Fig. 3.. Deciphering metabolic pathways from metagenomic data. (a) Actinomycetota metabolic landscape. The graph displays the relative abundance of orthologues from Topaz Mountain (inner circle) and PMT (outer circle), sorted into 13 pathway modules and two signature modules (gene set and module set). M=metabolism; B=biosynthesis; PKS=polyketide synthase. (b) Orthologues with differing abundances. Relative abundance of orthologues from (a) with at least twofold difference in percentage relative abundance. Colours for orthologues indicate the pathway module they belong to, as seen in (a). (c) Comparative analysis of functional orthologues. The totality of orthologues identified for each site were divided into two groups, actinomycetota and bacteria (bacteria not belonging to the phylum Actinomycetota), and subsequently categorized into ‘core’, ‘soft-core’, ‘shell’ and ‘cloud’ clusters. (d) Main exclusive actinomycetota pathways. The graph shows the proportion of orthologes for the principal actinomycetota pathways found exclusively in Topaz Mountain and PMT. Certain pathways unique to specific sites are also identified. *Enediyne biosynthesis: kedarcidin, C1027 chromophores; **Xenobiotic metabolism: benzoate degradation; ***Membrane transport/uptake: xylobiose, erythritol, glutamate, galactitol and l-ascorbate; and Membrane trasport/export: lantibiotics; ****Enediyne biosynthesis: polyene macrolides; †Type I PKS: calicheamicin and maduropeptin; ††Type II PKS: ansamycins; PKS sugar biosynthesis: jadomycin, nogalamycin and landomycins.

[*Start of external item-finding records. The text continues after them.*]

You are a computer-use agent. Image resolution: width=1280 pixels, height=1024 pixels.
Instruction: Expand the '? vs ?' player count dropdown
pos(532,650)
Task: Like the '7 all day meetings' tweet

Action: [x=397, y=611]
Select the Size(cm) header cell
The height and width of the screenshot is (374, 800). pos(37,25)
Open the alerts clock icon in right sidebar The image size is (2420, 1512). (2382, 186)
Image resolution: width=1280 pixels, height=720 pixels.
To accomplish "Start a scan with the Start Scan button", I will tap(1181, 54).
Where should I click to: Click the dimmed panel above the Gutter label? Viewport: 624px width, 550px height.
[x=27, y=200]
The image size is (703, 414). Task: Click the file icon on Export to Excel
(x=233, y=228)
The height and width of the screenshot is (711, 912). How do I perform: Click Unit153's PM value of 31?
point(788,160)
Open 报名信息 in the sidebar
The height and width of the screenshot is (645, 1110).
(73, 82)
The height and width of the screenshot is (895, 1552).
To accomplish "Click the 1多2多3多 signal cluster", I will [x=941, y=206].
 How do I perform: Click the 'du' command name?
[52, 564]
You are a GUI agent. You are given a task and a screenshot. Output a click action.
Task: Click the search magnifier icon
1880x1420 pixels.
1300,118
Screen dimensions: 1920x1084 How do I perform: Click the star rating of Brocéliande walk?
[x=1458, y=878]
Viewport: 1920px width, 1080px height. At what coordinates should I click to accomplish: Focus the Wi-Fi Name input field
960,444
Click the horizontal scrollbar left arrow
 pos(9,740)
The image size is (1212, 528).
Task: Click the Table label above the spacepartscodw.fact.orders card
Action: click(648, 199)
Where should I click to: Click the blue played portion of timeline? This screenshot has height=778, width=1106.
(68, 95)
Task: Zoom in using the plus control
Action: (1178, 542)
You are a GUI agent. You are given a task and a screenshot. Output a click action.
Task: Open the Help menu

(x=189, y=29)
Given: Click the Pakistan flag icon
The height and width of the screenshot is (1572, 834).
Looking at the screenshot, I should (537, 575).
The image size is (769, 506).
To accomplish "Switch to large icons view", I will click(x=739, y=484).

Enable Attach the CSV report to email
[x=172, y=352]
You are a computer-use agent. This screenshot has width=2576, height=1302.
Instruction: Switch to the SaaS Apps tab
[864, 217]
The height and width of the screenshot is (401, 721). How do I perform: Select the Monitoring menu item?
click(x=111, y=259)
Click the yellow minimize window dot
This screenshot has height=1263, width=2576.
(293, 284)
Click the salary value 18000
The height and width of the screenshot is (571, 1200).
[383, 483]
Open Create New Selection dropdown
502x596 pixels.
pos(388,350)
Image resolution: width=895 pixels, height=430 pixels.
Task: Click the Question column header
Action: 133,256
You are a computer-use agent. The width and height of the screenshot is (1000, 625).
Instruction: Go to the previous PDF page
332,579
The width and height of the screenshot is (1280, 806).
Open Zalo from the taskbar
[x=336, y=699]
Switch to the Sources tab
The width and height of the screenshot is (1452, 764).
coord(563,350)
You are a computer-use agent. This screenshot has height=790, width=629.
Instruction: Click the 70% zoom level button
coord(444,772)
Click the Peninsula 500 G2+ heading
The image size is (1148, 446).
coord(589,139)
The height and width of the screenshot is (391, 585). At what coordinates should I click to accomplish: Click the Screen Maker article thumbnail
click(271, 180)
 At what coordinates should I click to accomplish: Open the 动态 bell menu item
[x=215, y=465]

Fig. 4.. Big-SCAPE network with 0.3 cut-off BGC similarity value. BGC clusters and singletons from six indicated strains. Clusters with BGCs similar to known BGCs in the MiBIG database are indicated (red is BGC from MiBIG). Shapes indicate the type of BGC. Colour indicates the source of the BGC.

Fig. 5.. MolNET-enhanced GNPS network. (a) A chemical classified network obtained with the MolNetEnhancer tool. Each colour represents a unique chemical superfamily, while internal labels within the network specify the chemical subclass. Size of node indicates relative ion abundance in the network. Following the same colour code, the bars at lower left denote the relative abundance of each superfamily in each strain and as a whole. (b) Most significant sub-networks from (a) presented individually. They are colour-coded with a 15-colour scheme to represent their bacterial origin. Edges in the graph show the direction from the parent to the fragment ion.